• Required action
Output every line of the entries from the line containing "Where should I click to: Open the オーディエンス" through the last, exactly, with no other content.

(Collected data entries)
+ + + + +

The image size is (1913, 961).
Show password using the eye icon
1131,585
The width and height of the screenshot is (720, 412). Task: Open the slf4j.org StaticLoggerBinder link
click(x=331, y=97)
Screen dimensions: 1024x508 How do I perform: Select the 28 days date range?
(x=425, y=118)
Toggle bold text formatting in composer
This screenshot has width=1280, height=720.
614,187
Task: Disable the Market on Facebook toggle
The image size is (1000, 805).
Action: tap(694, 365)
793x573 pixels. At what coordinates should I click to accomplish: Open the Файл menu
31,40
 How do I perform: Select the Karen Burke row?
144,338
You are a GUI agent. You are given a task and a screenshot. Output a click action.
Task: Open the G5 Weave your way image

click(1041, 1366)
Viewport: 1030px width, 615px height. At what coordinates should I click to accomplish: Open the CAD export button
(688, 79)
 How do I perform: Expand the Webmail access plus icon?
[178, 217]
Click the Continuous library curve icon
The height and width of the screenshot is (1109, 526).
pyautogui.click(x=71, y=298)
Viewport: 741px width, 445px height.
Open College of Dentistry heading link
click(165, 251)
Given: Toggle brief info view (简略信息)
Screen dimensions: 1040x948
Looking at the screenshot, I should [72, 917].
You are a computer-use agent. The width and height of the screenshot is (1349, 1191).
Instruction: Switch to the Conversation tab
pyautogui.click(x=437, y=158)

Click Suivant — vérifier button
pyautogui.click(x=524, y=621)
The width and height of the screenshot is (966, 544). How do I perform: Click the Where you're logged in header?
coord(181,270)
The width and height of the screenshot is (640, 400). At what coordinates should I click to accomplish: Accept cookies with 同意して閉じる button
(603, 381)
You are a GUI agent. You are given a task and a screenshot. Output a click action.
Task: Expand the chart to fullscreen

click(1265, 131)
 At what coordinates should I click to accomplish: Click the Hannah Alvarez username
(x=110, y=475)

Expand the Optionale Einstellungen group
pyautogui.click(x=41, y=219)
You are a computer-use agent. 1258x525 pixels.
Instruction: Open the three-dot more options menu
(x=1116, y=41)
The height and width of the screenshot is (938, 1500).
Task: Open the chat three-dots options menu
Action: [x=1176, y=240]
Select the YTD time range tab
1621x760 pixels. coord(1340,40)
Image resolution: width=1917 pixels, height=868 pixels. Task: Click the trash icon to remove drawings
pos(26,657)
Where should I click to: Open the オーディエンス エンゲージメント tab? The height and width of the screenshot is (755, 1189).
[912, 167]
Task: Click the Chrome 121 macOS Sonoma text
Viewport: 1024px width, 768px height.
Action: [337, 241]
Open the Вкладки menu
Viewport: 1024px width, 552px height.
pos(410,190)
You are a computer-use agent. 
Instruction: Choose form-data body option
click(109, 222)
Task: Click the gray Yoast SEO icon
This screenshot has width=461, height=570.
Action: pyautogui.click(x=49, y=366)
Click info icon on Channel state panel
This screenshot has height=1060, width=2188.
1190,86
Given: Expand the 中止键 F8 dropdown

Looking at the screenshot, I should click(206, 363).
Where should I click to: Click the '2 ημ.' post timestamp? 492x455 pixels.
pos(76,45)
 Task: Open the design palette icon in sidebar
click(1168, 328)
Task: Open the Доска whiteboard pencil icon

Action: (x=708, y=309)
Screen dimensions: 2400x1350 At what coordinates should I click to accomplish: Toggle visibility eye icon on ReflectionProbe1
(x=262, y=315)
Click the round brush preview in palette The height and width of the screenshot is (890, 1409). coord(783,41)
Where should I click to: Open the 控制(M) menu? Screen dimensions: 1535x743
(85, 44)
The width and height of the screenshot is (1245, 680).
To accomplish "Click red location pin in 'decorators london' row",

+ + + + +

• Reply
Where should I click to: Open the オーディエンス エンゲージメント tab? The height and width of the screenshot is (755, 1189).
[912, 167]
Task: Click the Chrome 121 macOS Sonoma text
Viewport: 1024px width, 768px height.
Action: [337, 241]
Open the Вкладки menu
Viewport: 1024px width, 552px height.
pos(410,190)
You are a computer-use agent. 
Instruction: Choose form-data body option
click(109, 222)
Task: Click the gray Yoast SEO icon
This screenshot has width=461, height=570.
Action: pyautogui.click(x=49, y=366)
Click info icon on Channel state panel
This screenshot has height=1060, width=2188.
1190,86
Given: Expand the 中止键 F8 dropdown

Looking at the screenshot, I should click(206, 363).
Where should I click to: Click the '2 ημ.' post timestamp? 492x455 pixels.
pos(76,45)
 Task: Open the design palette icon in sidebar
click(1168, 328)
Task: Open the Доска whiteboard pencil icon

Action: (x=708, y=309)
Screen dimensions: 2400x1350 At what coordinates should I click to accomplish: Toggle visibility eye icon on ReflectionProbe1
(x=262, y=315)
Click the round brush preview in palette The height and width of the screenshot is (890, 1409). coord(783,41)
Where should I click to: Open the 控制(M) menu? Screen dimensions: 1535x743
(85, 44)
The width and height of the screenshot is (1245, 680).
To accomplish "Click red location pin in 'decorators london' row",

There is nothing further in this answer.